そして、検問所から500メートルくらい離れた場所で、馬車を降りる。
「お兄様、こんな所で馬車を降りて、大丈夫なのですか?」
「うん。インフィニティとして活動する前に、合宿をしようと思ってね」
「「「「合宿?」」」」
女性陣全員の声がハモった。
「説明は後でするから、とりあえず森の近くまで移動するよ」
馬車で降りた道路から200メートルくらい離れた所に森の入口があった。
僕たちは、そこまで徒歩で移動する。
「ここら辺でいいかな。

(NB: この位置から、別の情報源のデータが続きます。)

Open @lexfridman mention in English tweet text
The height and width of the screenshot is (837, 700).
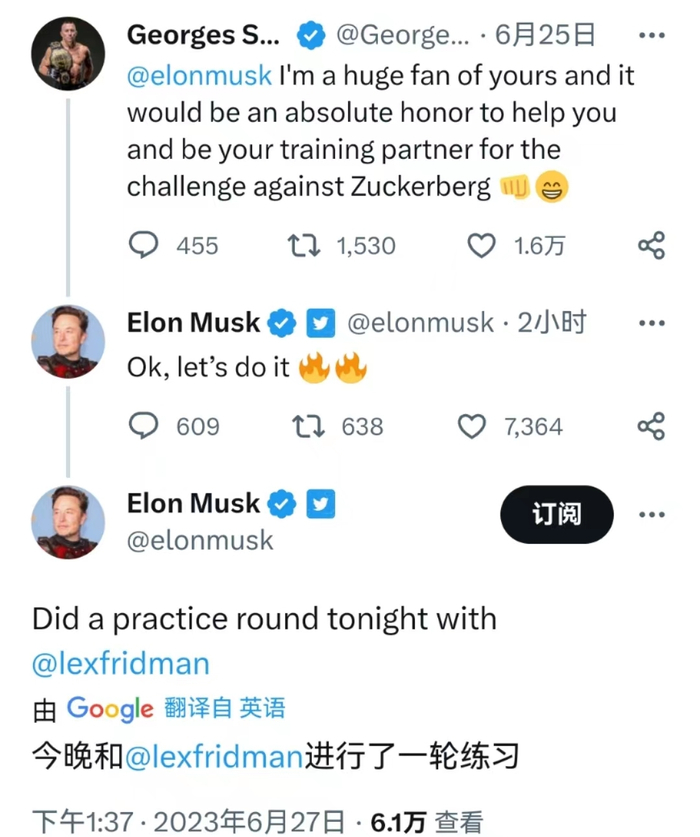121,662

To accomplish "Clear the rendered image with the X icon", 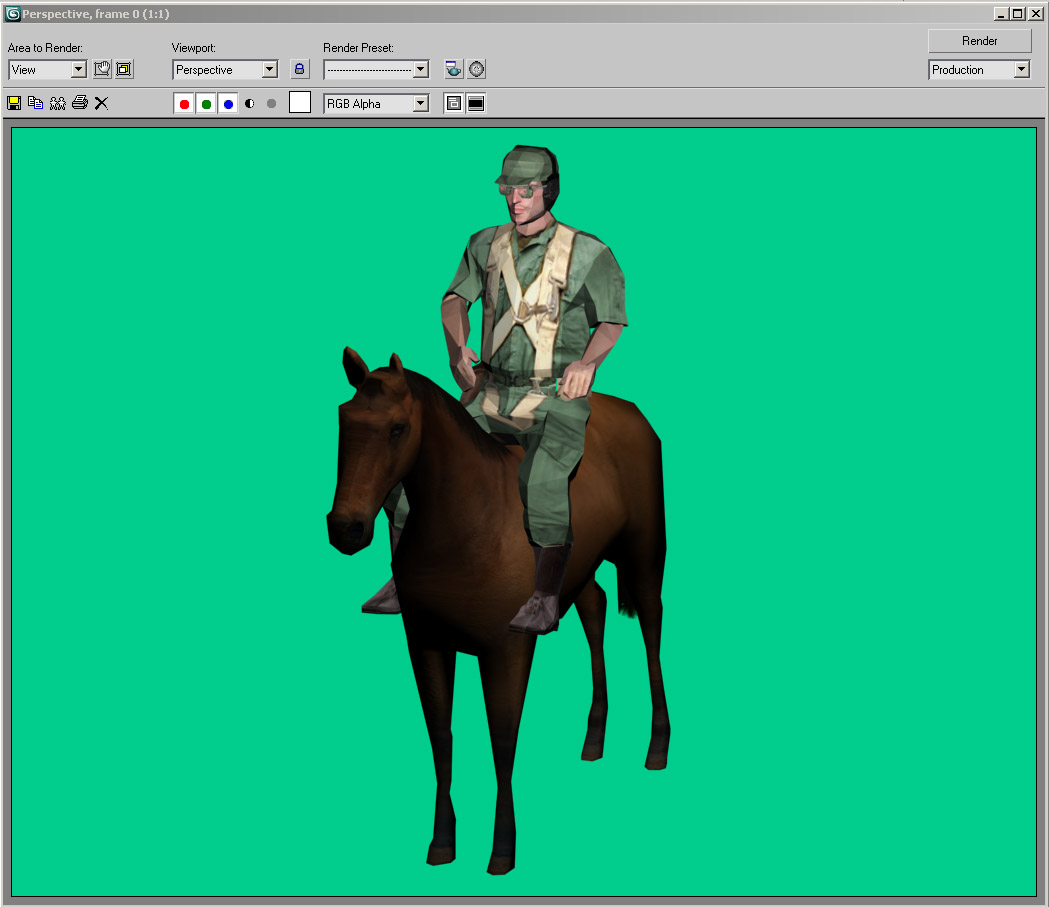I will pos(101,103).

危ないから皆離れていてね……ビルド!」
僕は、複合魔法で大きな平家を作った。
間取りは、個室が5部屋、図書室、研修室、LDKがある。
「マジっすか、魔法で家ができるなんて……」
カルラが驚いているが、迎賓館の旧館で5年間ずっと訓練してきたのだ。
毎日失敗しては壊して、また挑戦することを、ひたすら繰り返す。
最近は、ほとんど失敗することが無くなった。
「あとは庭部分を確保して、ここら辺に外壁を作ってと、はい完成」
「「「おお~」」」
リゼは見慣れた光景なので平常運転だが、リゼ以外の女性陣三名は、衝撃を受けたようだ。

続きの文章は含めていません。